• _Stored items from a collection_:

Content starts

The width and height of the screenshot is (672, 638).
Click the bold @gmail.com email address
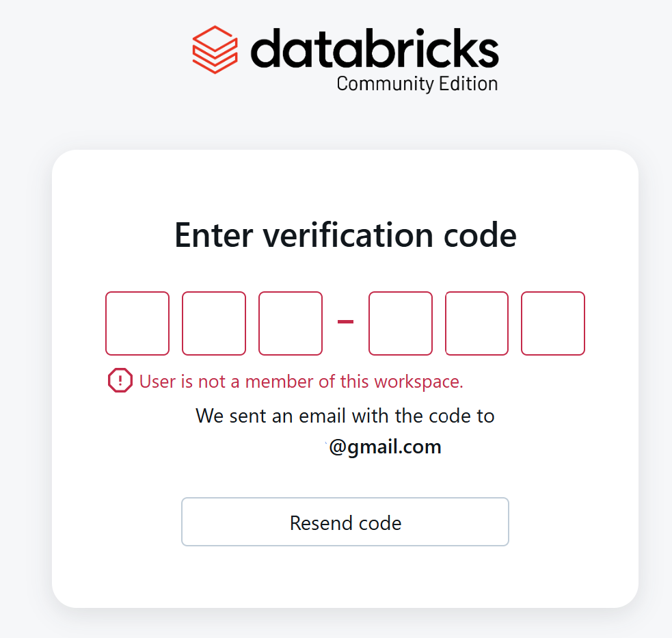tap(385, 447)
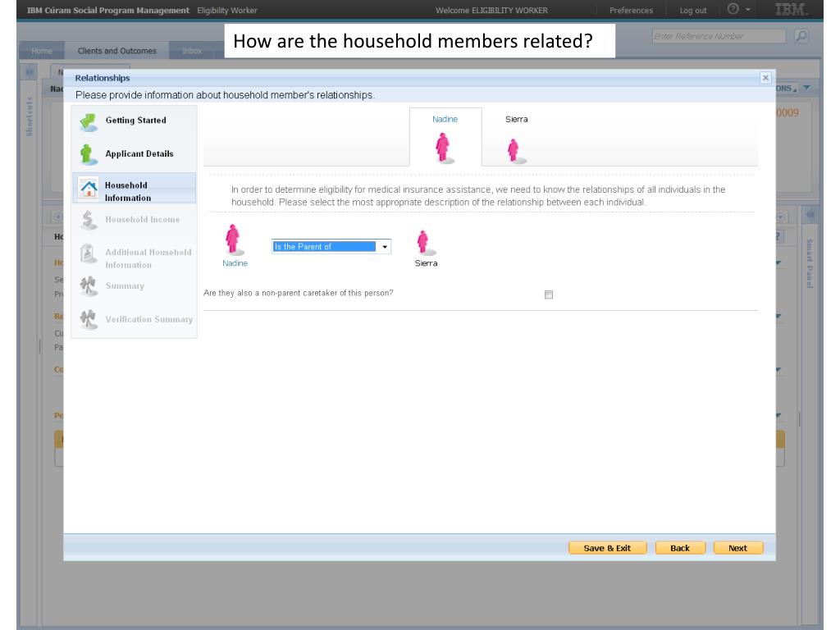Click the search magnifier icon
The width and height of the screenshot is (840, 630).
(801, 37)
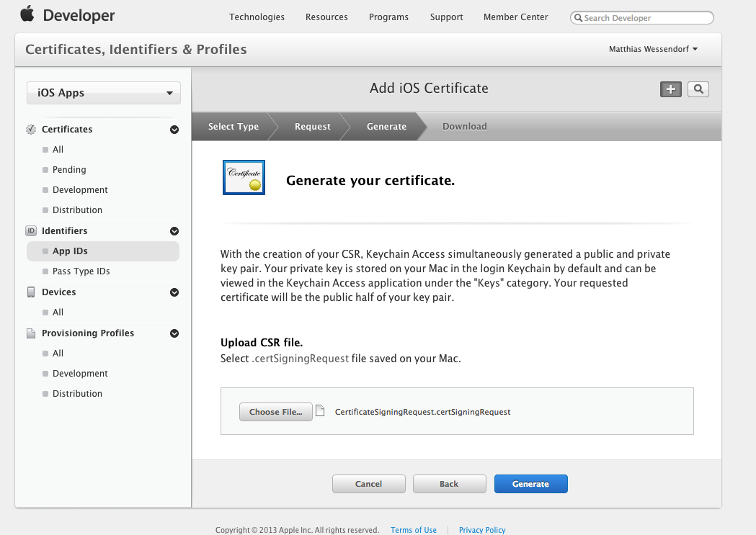Click the magnifier search certificates icon
This screenshot has width=756, height=535.
(698, 89)
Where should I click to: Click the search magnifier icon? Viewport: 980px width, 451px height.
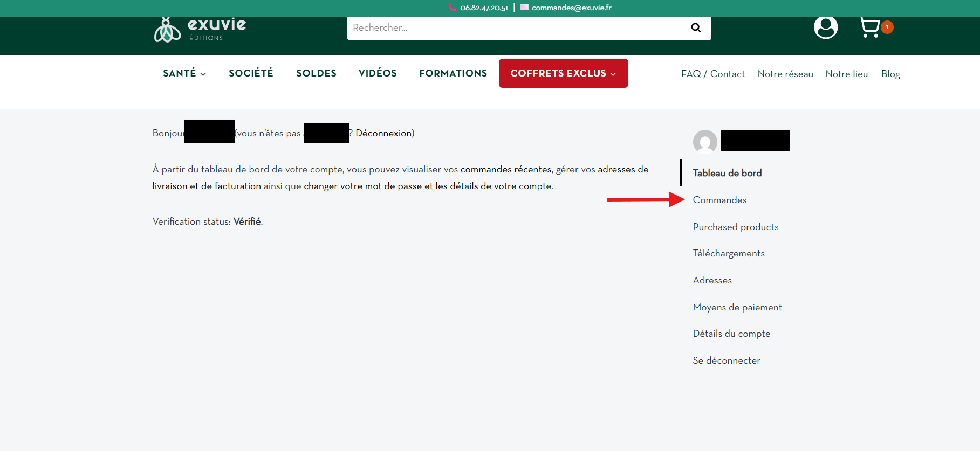point(696,27)
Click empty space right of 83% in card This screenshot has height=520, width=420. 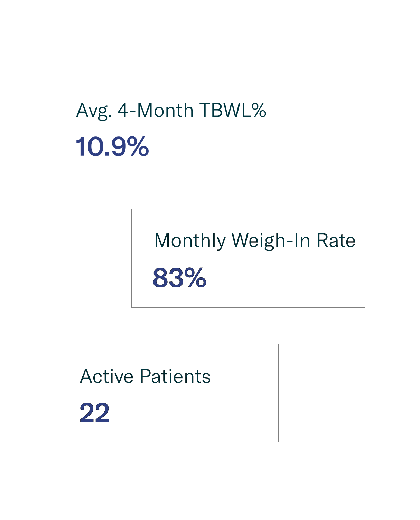283,277
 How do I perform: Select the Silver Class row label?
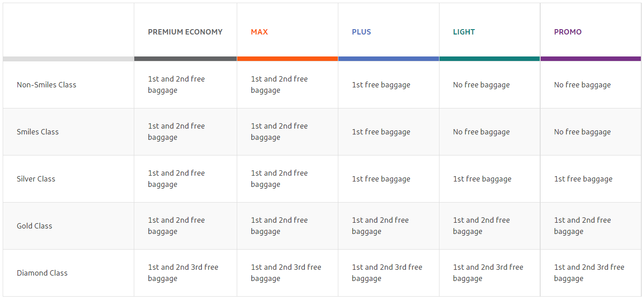coord(36,179)
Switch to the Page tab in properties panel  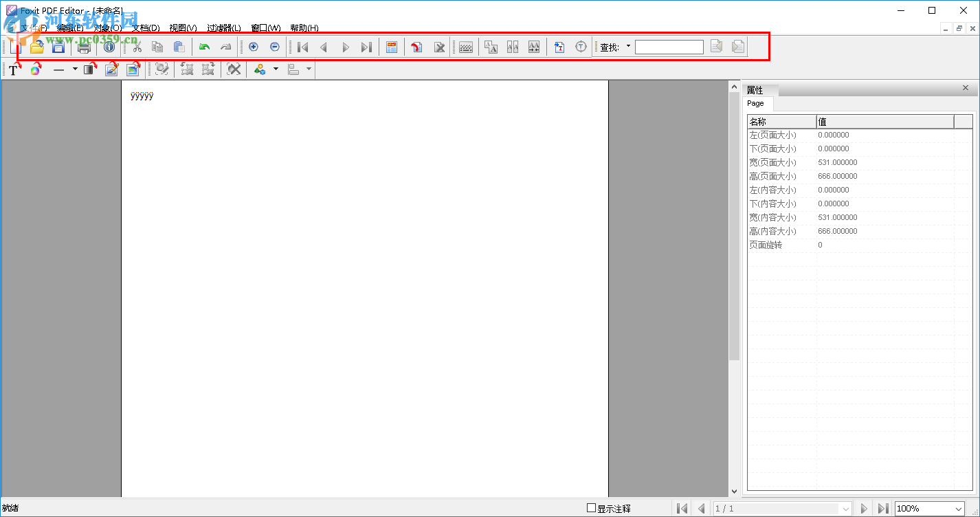[756, 103]
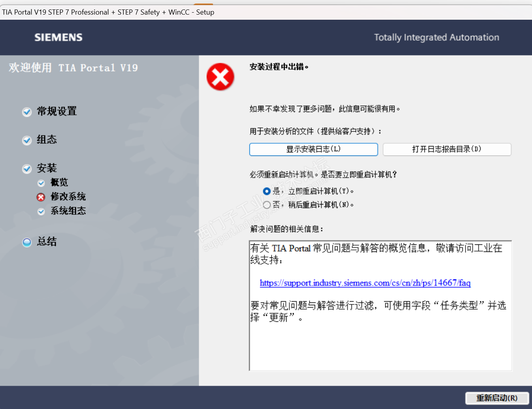This screenshot has width=532, height=409.
Task: Select the 总结 step in sidebar
Action: pos(47,242)
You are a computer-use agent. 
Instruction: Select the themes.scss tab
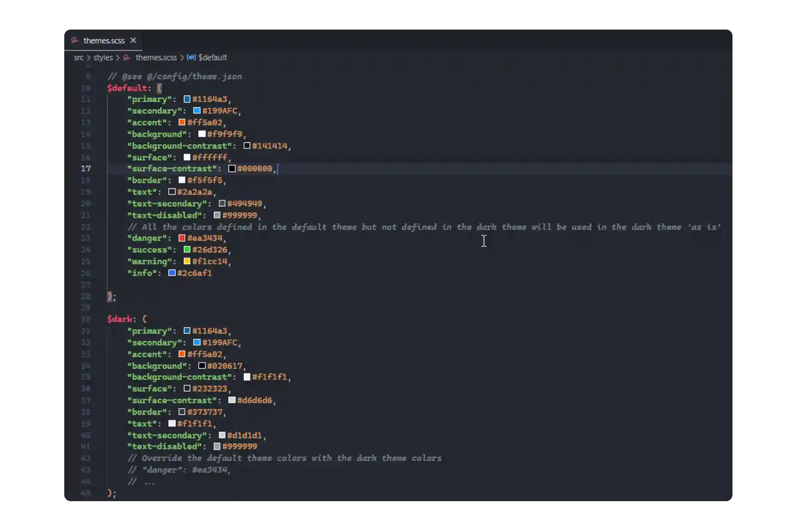104,41
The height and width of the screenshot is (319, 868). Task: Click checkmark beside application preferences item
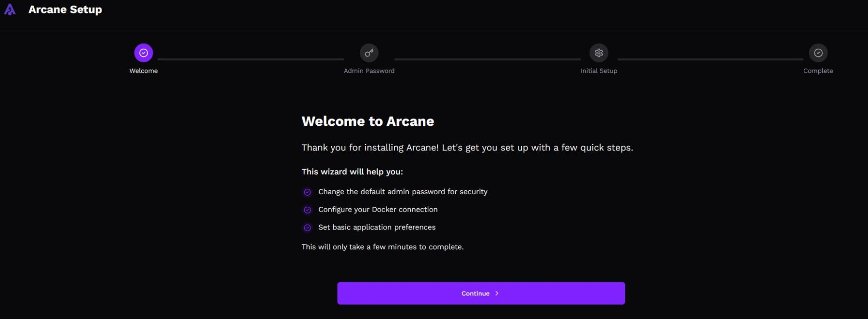pos(307,228)
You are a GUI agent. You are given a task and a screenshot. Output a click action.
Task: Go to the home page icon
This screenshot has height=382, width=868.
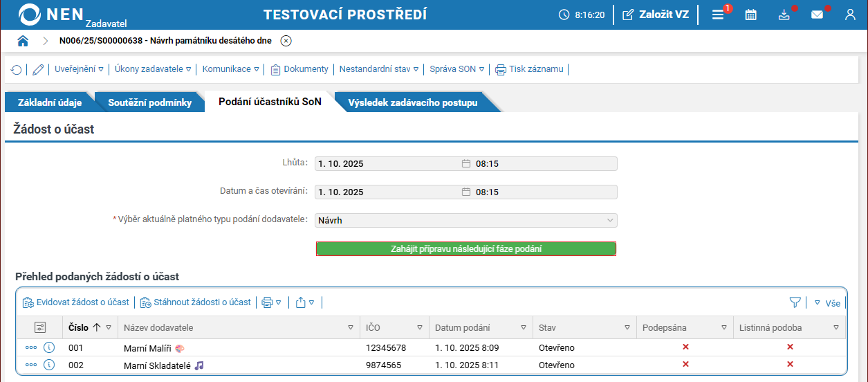click(23, 41)
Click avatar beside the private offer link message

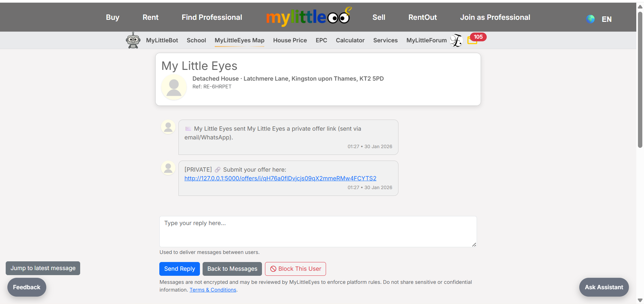pyautogui.click(x=168, y=127)
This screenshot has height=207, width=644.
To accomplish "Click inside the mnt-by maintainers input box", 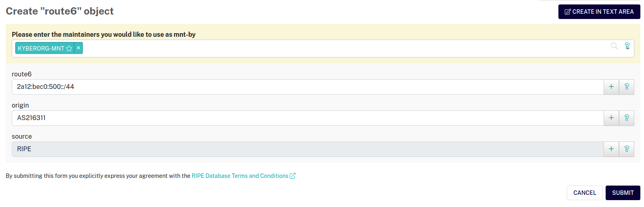I will [343, 49].
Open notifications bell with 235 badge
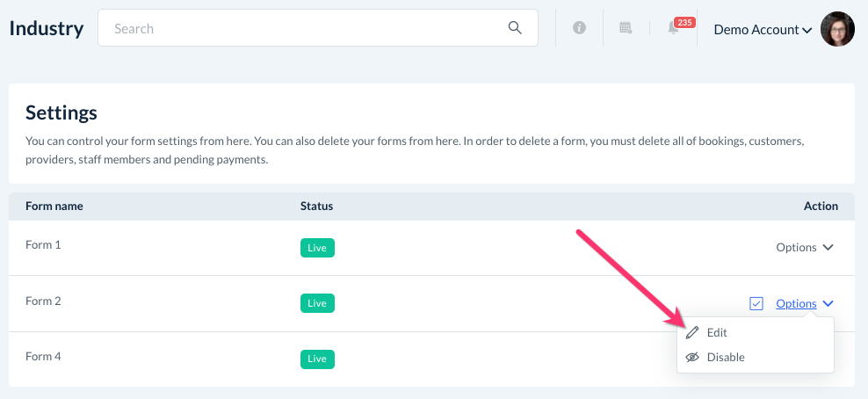Viewport: 868px width, 399px height. pyautogui.click(x=675, y=28)
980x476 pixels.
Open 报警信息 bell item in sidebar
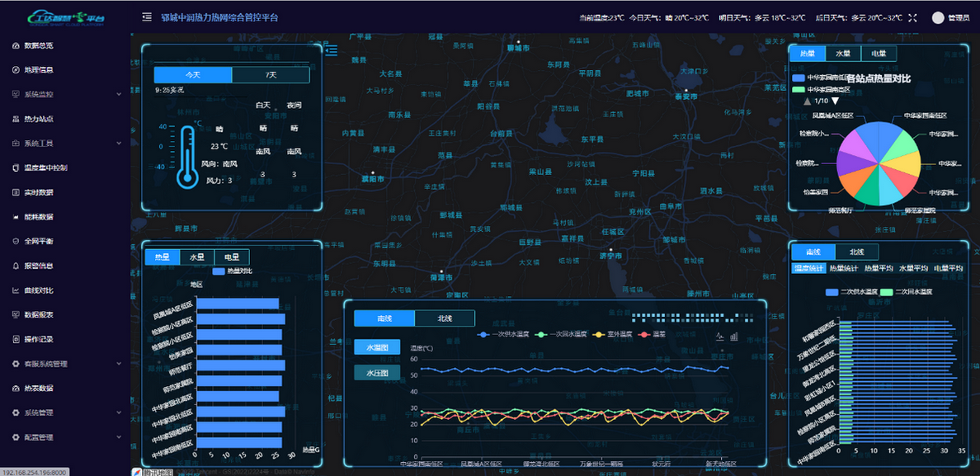(38, 266)
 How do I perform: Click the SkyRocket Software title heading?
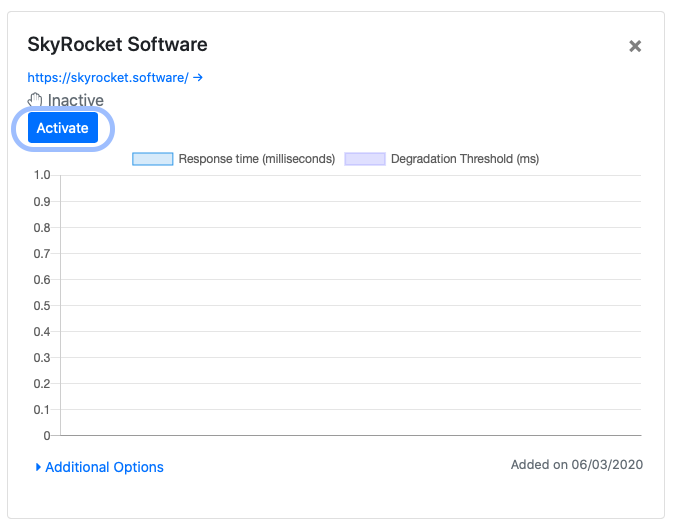pyautogui.click(x=117, y=44)
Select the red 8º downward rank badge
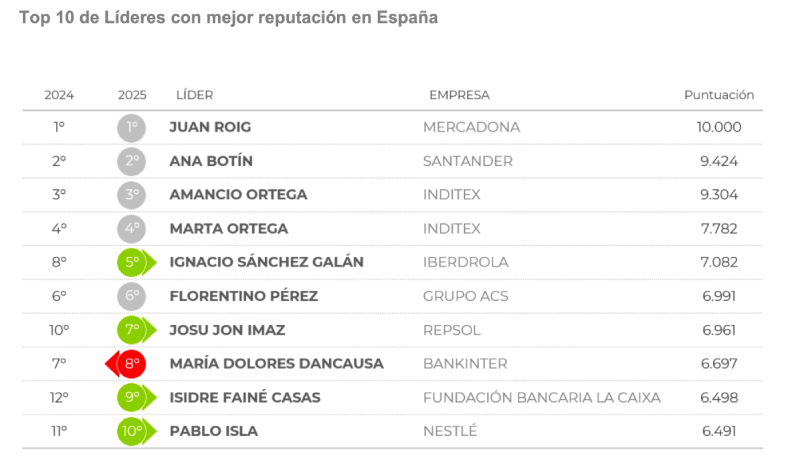 pos(126,364)
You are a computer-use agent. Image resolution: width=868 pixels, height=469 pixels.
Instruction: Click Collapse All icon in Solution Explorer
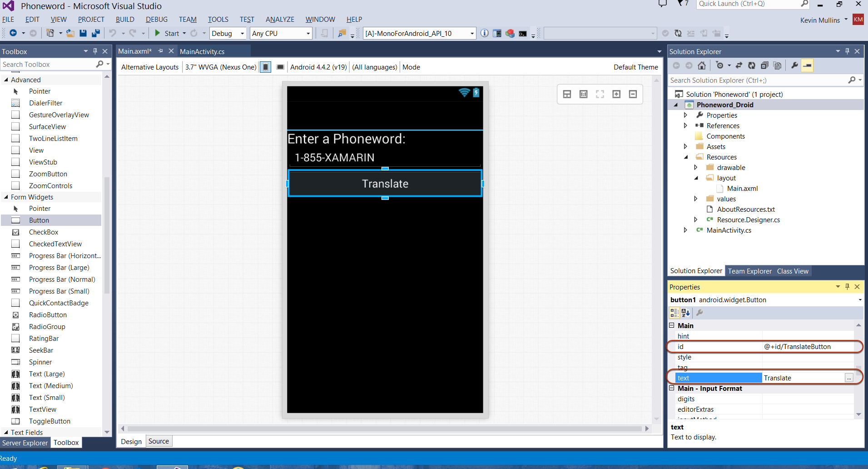[x=764, y=65]
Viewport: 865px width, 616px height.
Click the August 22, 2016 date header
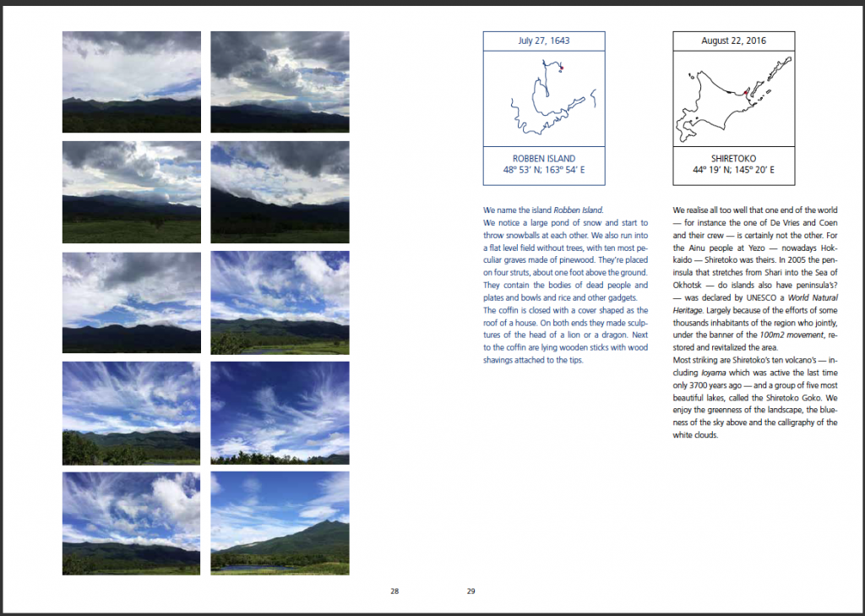click(x=733, y=41)
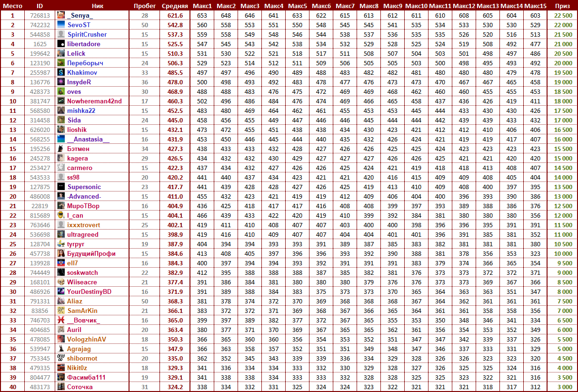This screenshot has height=392, width=578.
Task: Click the avatar icon next to Auril
Action: click(61, 330)
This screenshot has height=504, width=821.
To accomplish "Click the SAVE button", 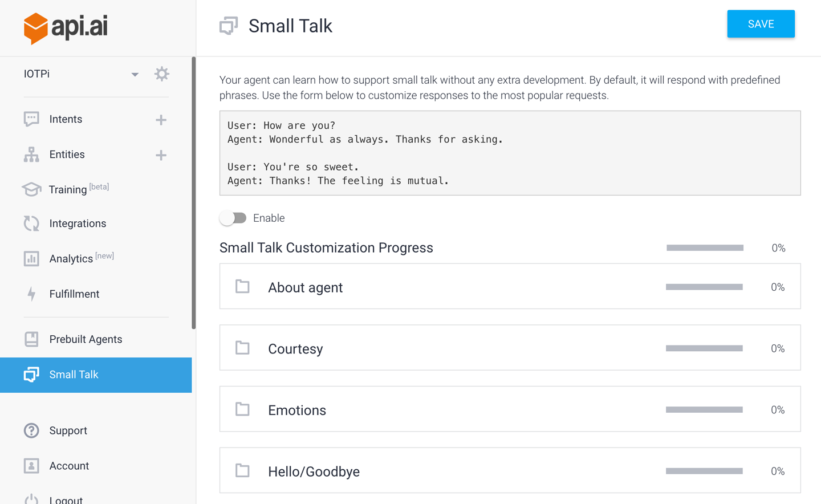I will pyautogui.click(x=761, y=24).
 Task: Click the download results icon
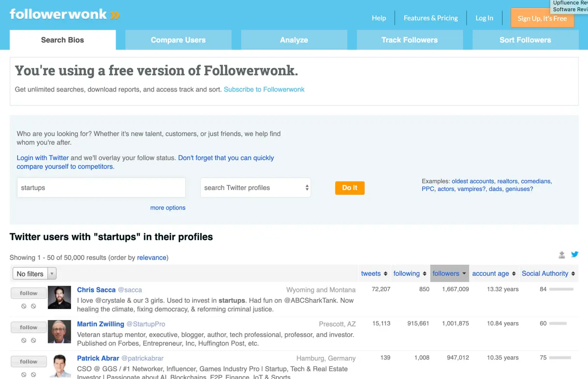tap(562, 255)
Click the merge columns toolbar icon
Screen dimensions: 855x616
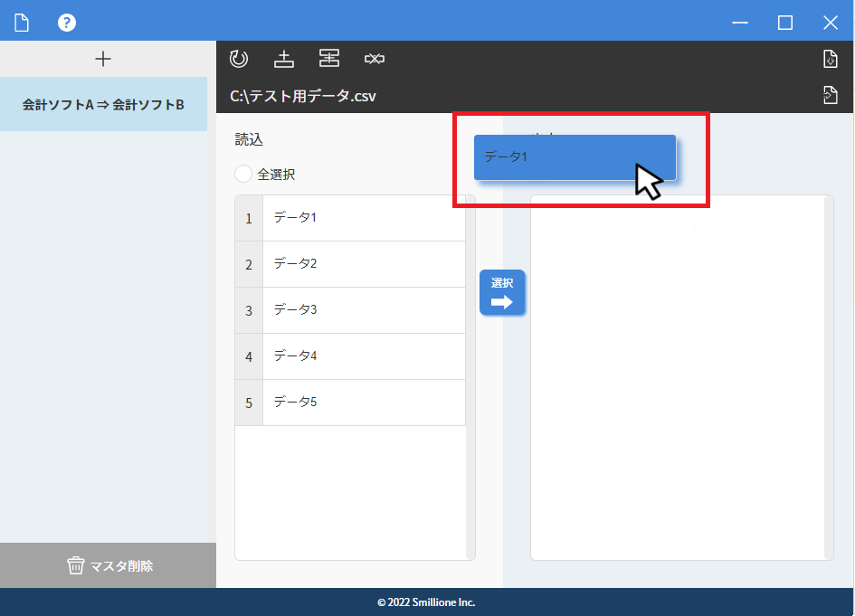tap(329, 59)
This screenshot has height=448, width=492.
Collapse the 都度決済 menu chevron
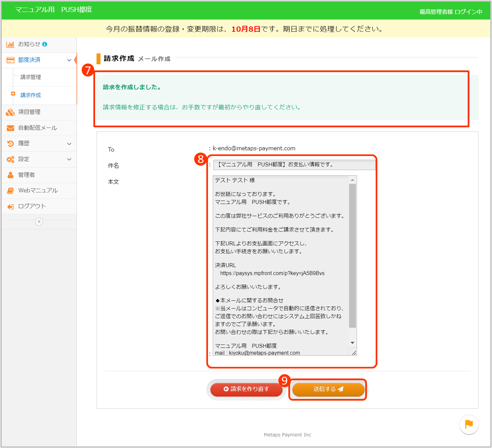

Content ends

• _Task directions_: Every line above with the string "computer" in it needs to be copied.

• _Answer to this problem_:
You are a computer-use agent. 
You are a computer-use agent. Image resolution: width=868 pixels, height=469 pixels.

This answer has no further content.